Your name's David, isn't it?
You like fish, don't you?
He's not coming to the meeting, is he?
It's a bit cold in here, isn't it?


 



General usage

 


We can use question tags to check something we believe to be true.

Examples:

I am fairly sure his name is David, but I'm not 100 per cent certain, so I say,
Your name's David, isn't it?

I think he likes fish, but I'm not absolutely sure, so I say,
You like fish, don't you?

I don't think he's coming to the meeting, so I say,
He's not coming to the meeting, is he?

Note: If the first part is grammatically positive, the tag is usually negative; if the first part is grammatically negative, the tag is usually positive.
Degrees of certainty and intonation

 


The intonation of the tag can change. It depends how sure you are of the information you want to check.

If you are very certain of something, the intonation of the tag falls:

You were here yesterday (I'm almost a hundred per cent sure), weren't you? (falling intonation)
You're expecting the person to say 'yes'.

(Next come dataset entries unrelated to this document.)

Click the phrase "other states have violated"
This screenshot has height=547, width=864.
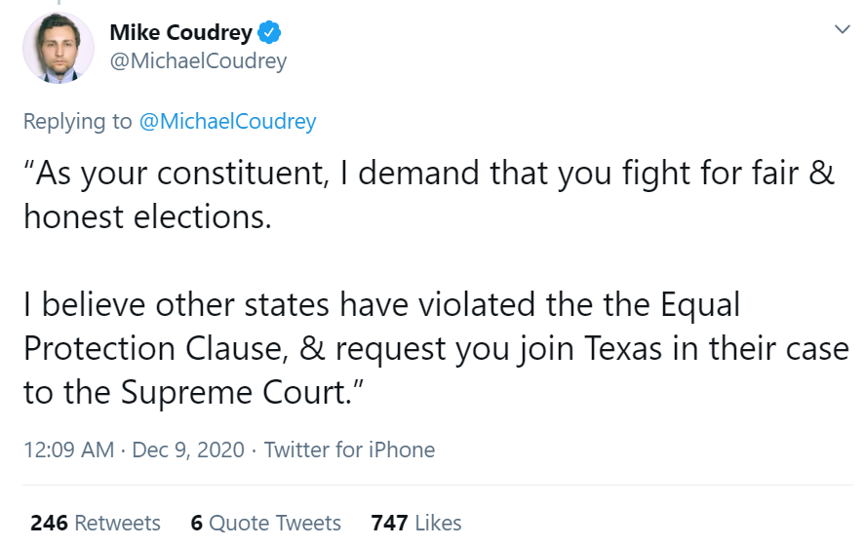coord(262,305)
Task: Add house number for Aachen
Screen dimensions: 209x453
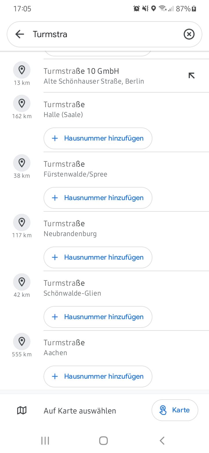Action: tap(98, 376)
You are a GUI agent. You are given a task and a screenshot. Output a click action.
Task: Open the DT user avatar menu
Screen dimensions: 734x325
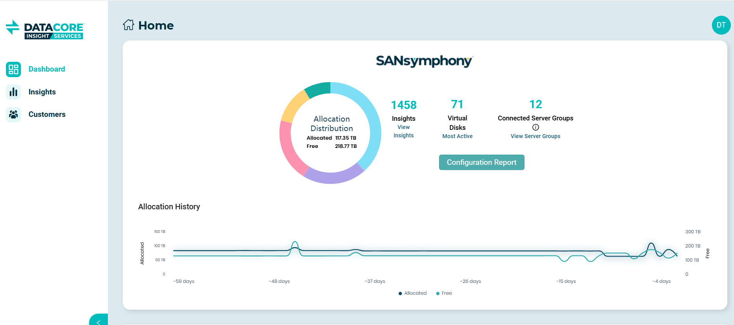[x=721, y=25]
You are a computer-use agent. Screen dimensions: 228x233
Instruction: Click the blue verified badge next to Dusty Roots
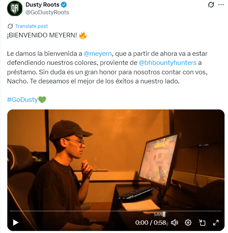64,5
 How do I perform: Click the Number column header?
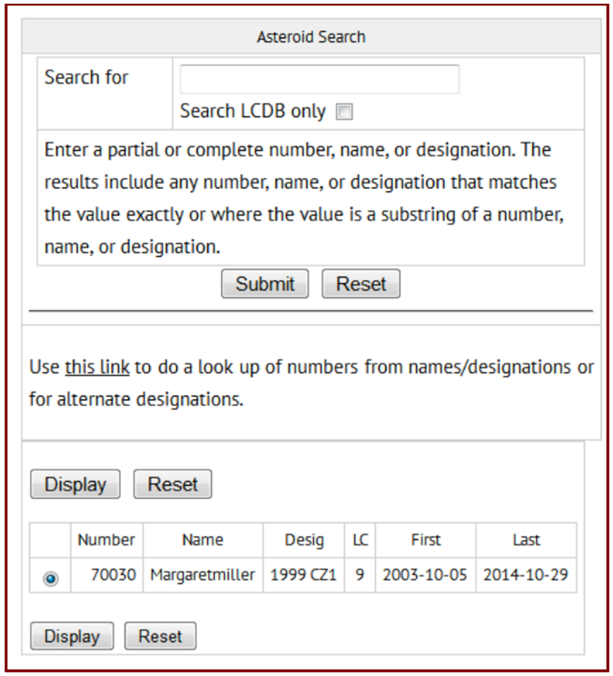106,540
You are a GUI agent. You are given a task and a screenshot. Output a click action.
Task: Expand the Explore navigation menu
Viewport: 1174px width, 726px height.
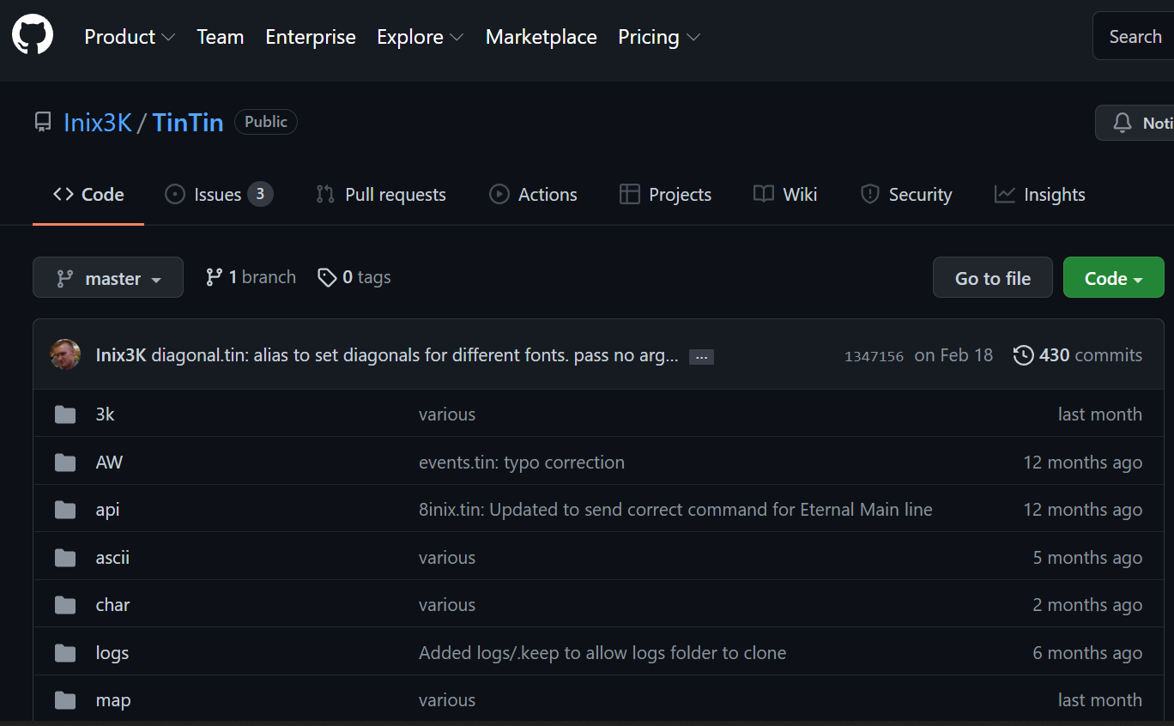420,37
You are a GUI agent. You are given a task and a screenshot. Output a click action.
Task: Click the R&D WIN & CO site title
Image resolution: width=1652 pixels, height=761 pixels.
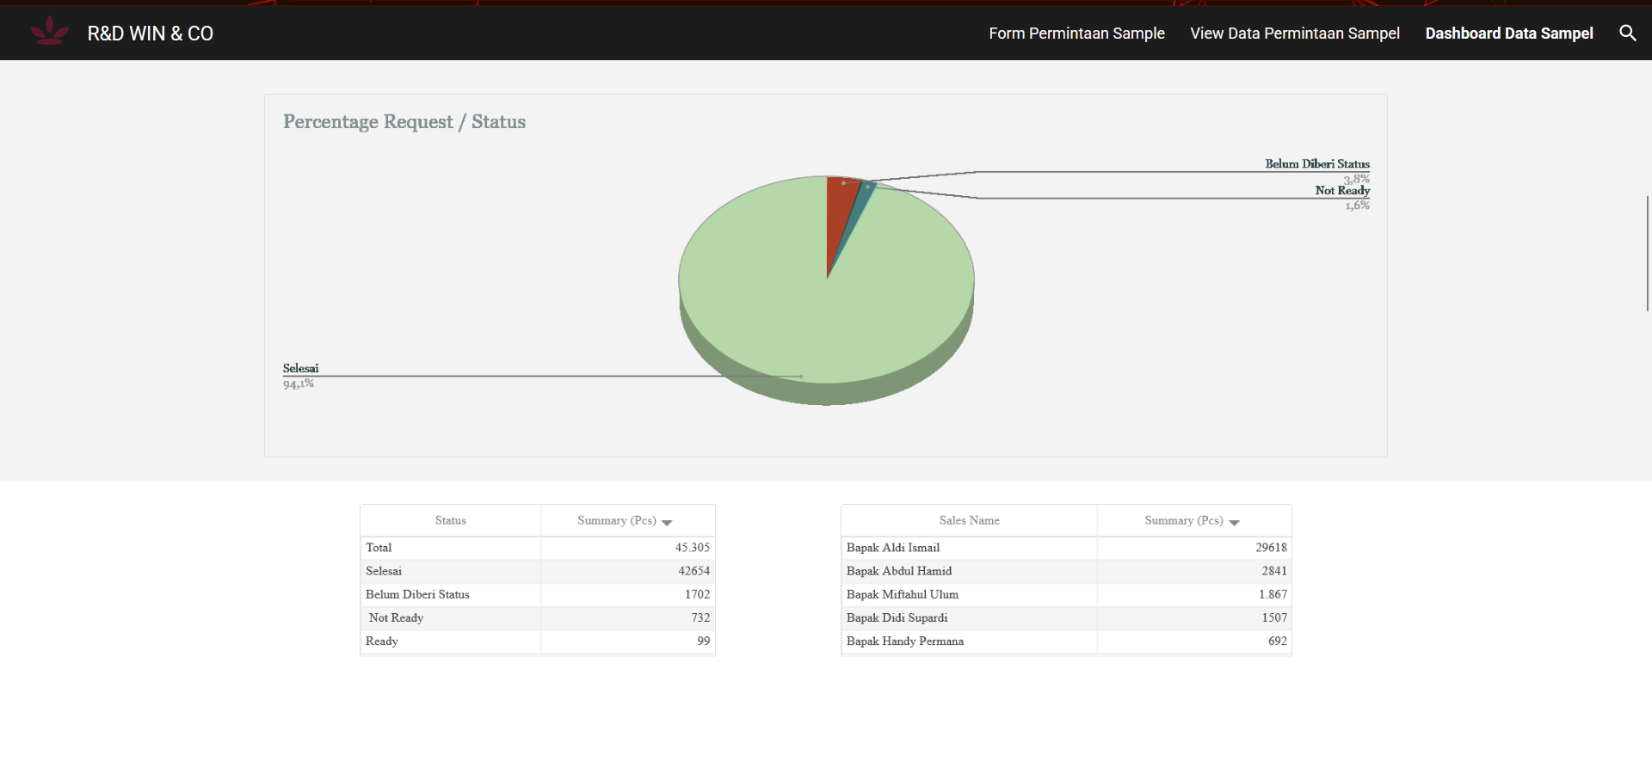tap(151, 34)
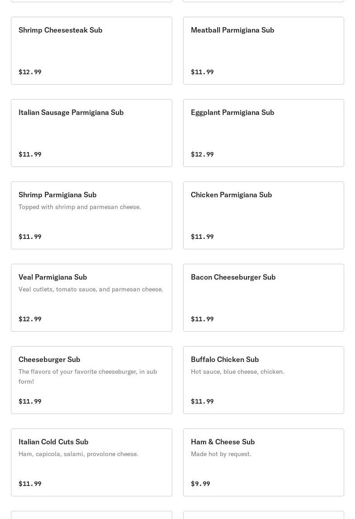
Task: Click the 'Topped with shrimp' description
Action: (80, 207)
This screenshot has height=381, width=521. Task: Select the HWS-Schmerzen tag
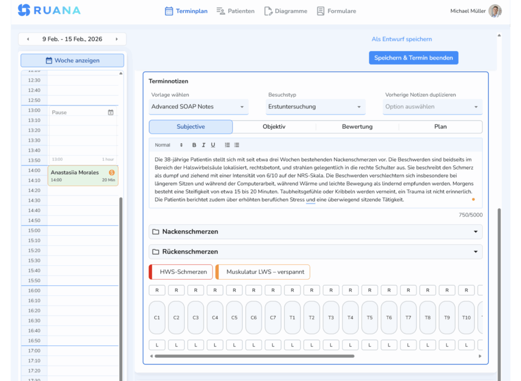(x=180, y=271)
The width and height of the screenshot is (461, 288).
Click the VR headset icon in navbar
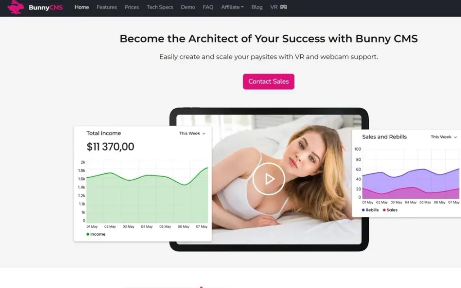tap(284, 7)
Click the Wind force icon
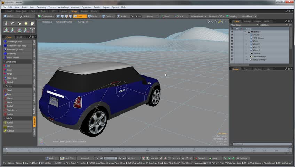 5,90
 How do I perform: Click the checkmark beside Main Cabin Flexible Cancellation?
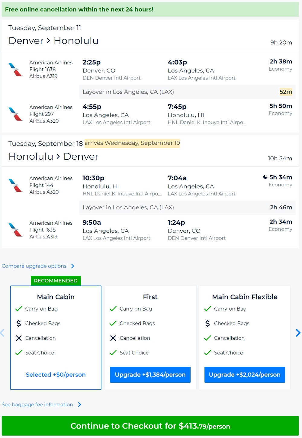tap(207, 338)
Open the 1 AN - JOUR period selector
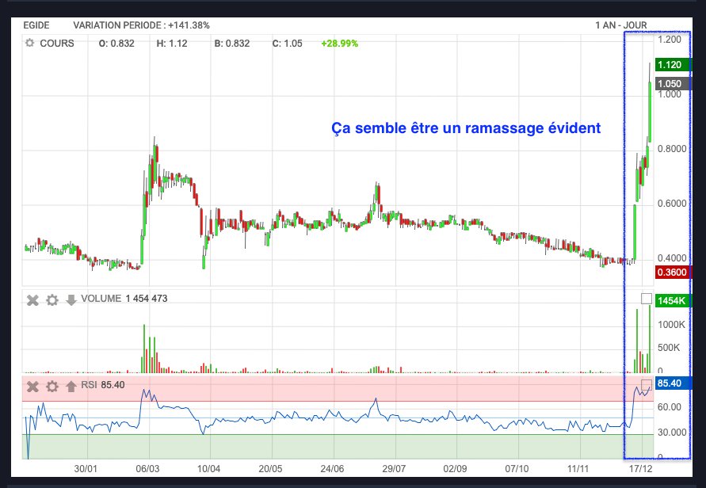This screenshot has height=488, width=706. pos(622,25)
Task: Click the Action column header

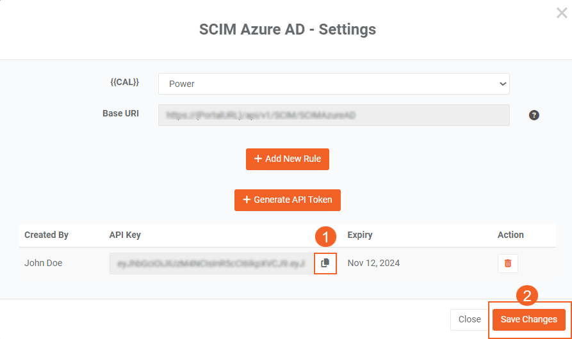Action: (x=511, y=235)
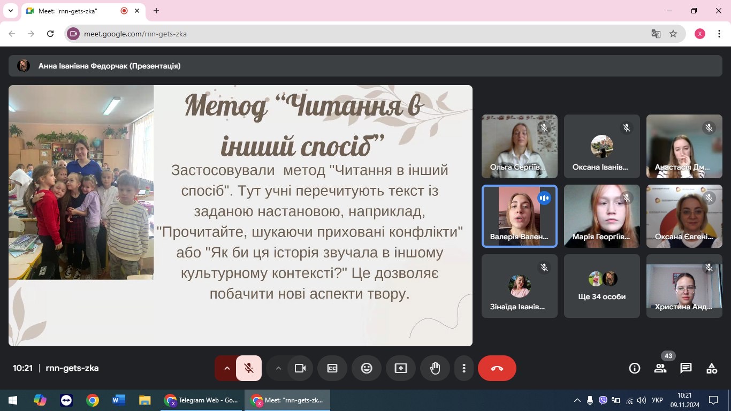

If you are less certain, and you think the answer might be 'no', the intonation of the tag rises:
You were here yesterday, weren't you? (rising intonation)

Inviting agreement

 


Sometimes we use question tags to express an idea and invite other people to agree with us. We are not really asking a question:

It's cold in here, isn't it?
You are not asking whether it is cold. You think it is cold. You want the other speaker to agree.

(It's a) Lovely day, isn't it?

Responses to question tags

 


The use of 'yes' and 'no' here can be tricky.

When the first speaker is right
If the person responding agrees with the speaker, they follow the grammar of the tag and use 'yes' for a positive, 'no' for a negative.

In the following examples, speaker 1 (S1) is correct and speaker 2 (S2) confirms that:

S1: You're David, aren't you?
S2: Yes, I am.

S1: You don't live here, do you?
S2: No, I don't.


Note in the last example, S2 says 'No' (I don't), meaning that S1 is correct.


When the first speaker is wrong

If the statement is positive, it's possible to answer with 'no'

S1: You're David, aren't you?
S2: (No) I'm not, actually. I'm Michael.


But if the statement is negative, it is not usual to answer with 'yes'
S1: You don't live here, do you?
S2: I do actually. I live just across the road.


If the person responding does not agree with the speaker, they do not always use 'yes' or 'no'. Often some other word or phrase is used to show contradiction.
In the examples below, 'actually' + some other evidence ('I'm Michael'; 'I live just across the road') are used.

Double positives : positive statement, postive tag

 


Sometimes, the normal rules (positive statement - negative tag; negative statement - positive tag) do not apply:

Suggestions with 'Let's'

Let's go for a drink, shall we?

Some requests with will / won't
When we make a request starting with an imperative, it's common to use a positive tag:

Give me a hand, will you?
Shut the door, will you?


Other exceptions

 


I am....aren't I?

When you make a statement in the first person (I) and the verb to be, the tag is
aren't I?. It is true that amn't I? would be logical, but it doesn't exist.

Note The slang term ain't is not the tag for 'I am'.